▶ _DIRECTIONS FOR THIS TASK_: Every entry is to be copied exactly as written, and the pictures are to be skipped.

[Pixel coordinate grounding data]
◇ ◇ ◇ ◇
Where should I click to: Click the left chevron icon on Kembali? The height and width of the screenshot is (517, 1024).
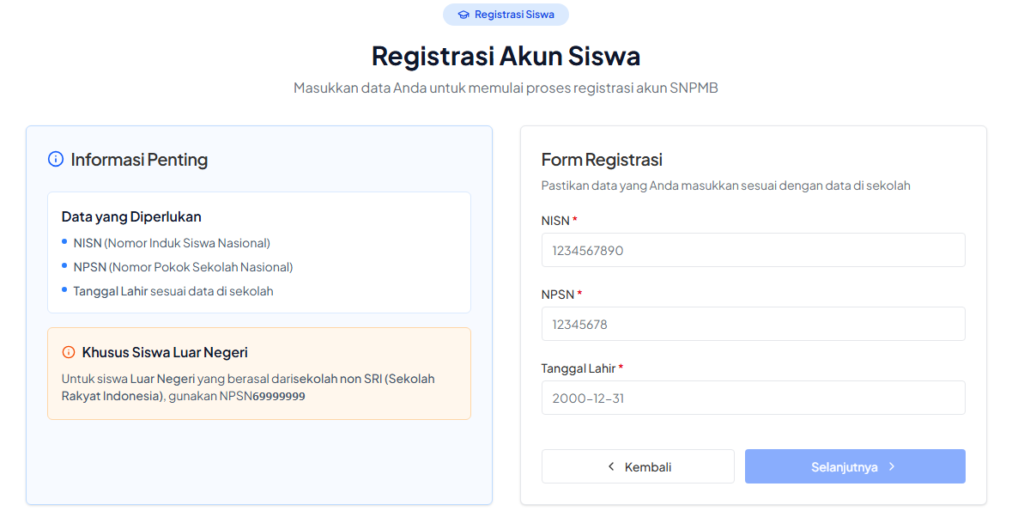coord(611,467)
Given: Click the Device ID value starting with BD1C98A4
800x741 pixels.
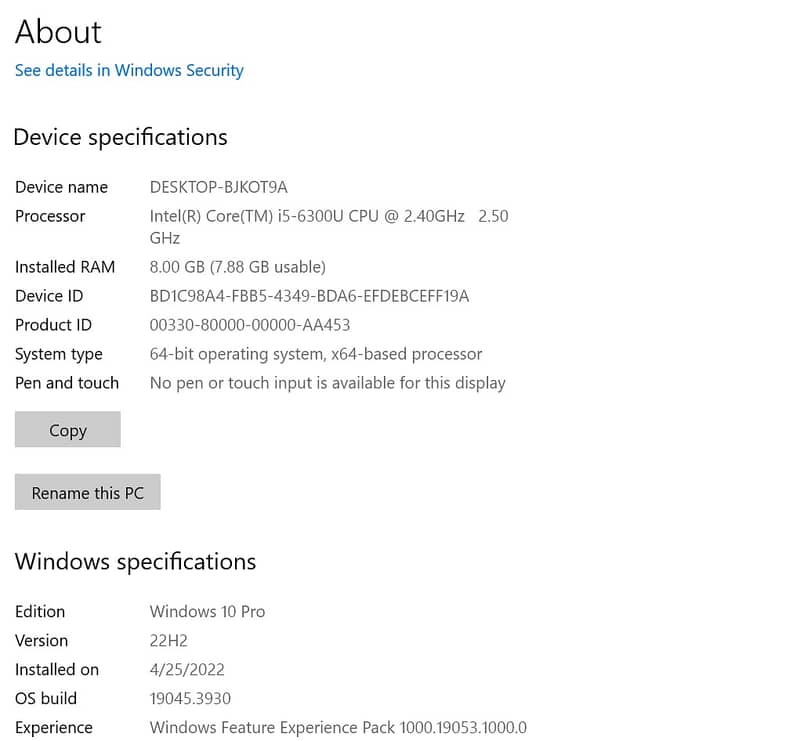Looking at the screenshot, I should 309,296.
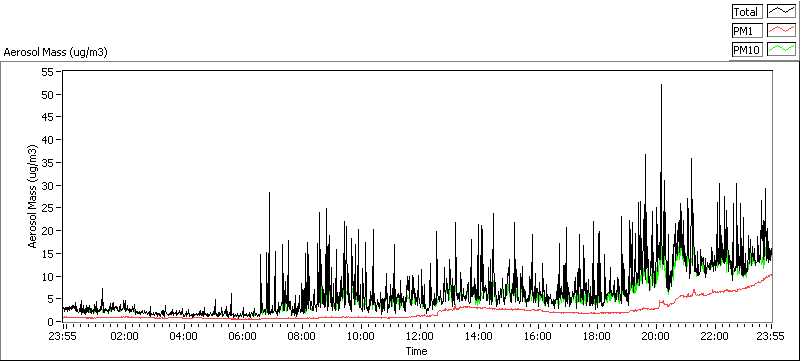This screenshot has height=361, width=800.
Task: Click the 12:00 time axis label
Action: tap(420, 336)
◇ ◇ ◇ ◇
▶ _RESULT FOR THIS TASK_:
Where should I click to: Click the left chevron icon on Kembali? The height and width of the screenshot is (517, 1024).
coord(611,467)
Given: Click the Device ID value starting with BD1C98A4
800x741 pixels.
Looking at the screenshot, I should 309,296.
This screenshot has height=361, width=800.
Task: Click the 12:00 time axis label
Action: tap(420, 336)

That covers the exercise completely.